Content starts

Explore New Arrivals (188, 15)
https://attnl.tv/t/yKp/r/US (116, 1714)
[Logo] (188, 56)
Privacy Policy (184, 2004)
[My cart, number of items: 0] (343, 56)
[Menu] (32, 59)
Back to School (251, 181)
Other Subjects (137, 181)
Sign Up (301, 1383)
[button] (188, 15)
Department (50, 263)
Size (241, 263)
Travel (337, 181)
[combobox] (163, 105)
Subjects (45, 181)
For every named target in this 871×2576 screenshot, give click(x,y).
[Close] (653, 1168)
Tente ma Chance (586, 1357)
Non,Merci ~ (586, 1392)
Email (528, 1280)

Content ends
Content starts

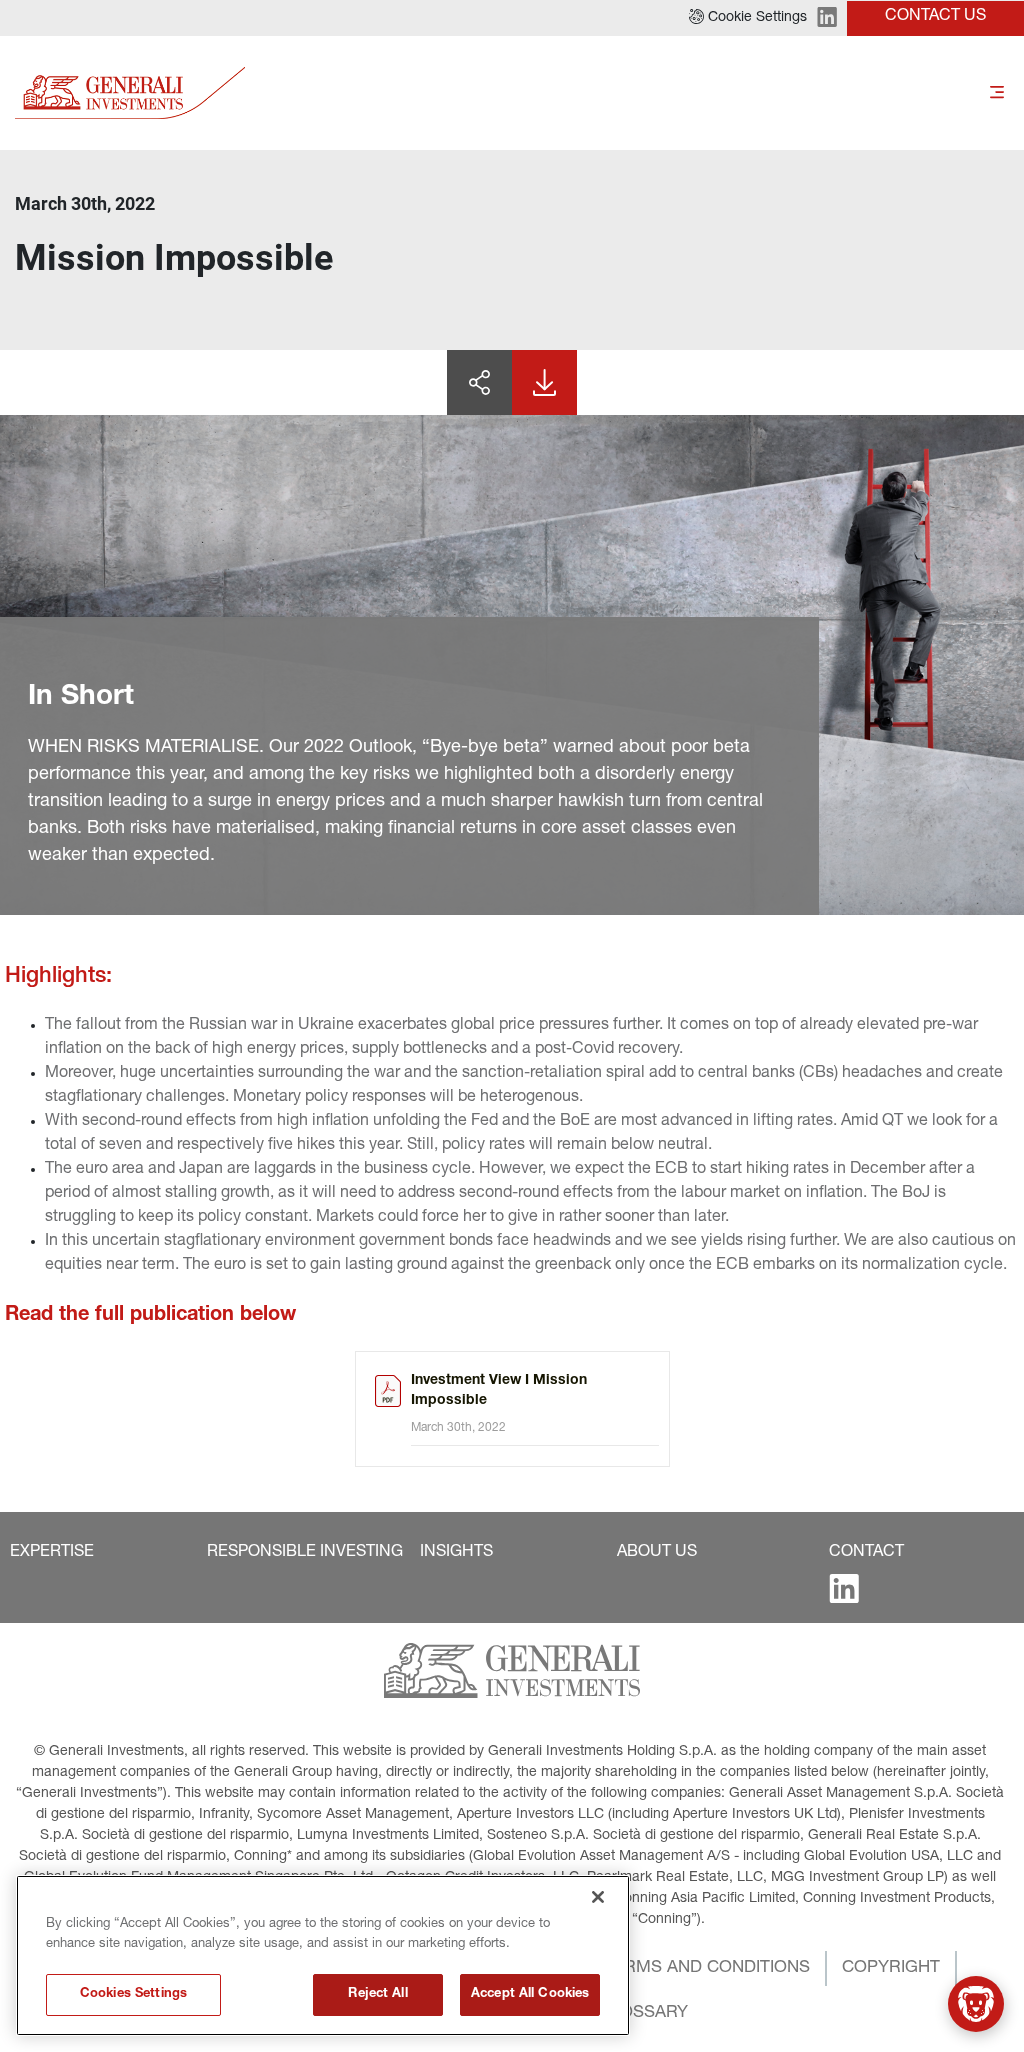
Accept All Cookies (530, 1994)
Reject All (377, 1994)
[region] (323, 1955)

Content ends
Content starts

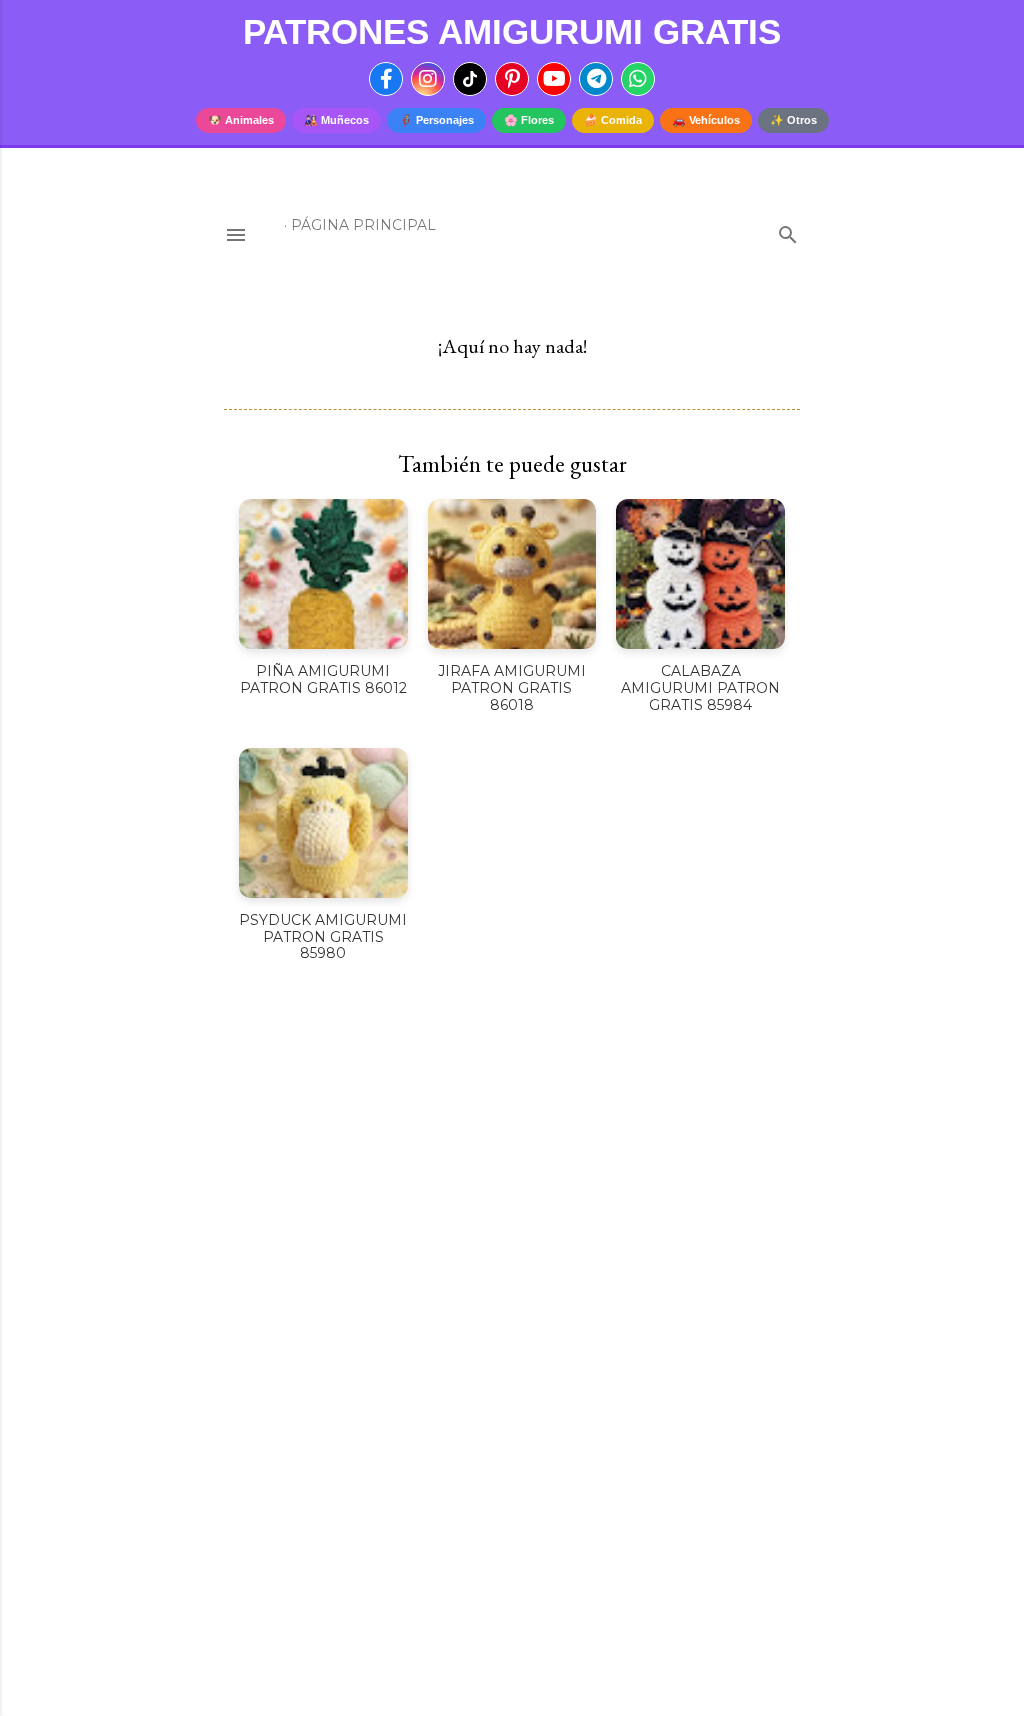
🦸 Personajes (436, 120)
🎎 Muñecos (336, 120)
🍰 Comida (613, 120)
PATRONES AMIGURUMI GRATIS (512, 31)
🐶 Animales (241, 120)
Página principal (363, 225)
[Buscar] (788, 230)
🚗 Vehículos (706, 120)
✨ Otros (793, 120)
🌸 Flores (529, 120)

Content ends

WHAT THE TASK REQUIRES -> Extract the lines of the preceding material that run from the line with "Sign Up (301, 1383)" through the line with "Email (528, 1280)", inclusive, reproducing them exactly and adding nothing.

ANSWER AREA ->
Sign Up (301, 1383)
[button] (188, 15)
Department (50, 263)
Size (241, 263)
Travel (337, 181)
[combobox] (163, 105)
Subjects (45, 181)
For every named target in this 871×2576 screenshot, give click(x,y).
[Close] (653, 1168)
Tente ma Chance (586, 1357)
Non,Merci ~ (586, 1392)
Email (528, 1280)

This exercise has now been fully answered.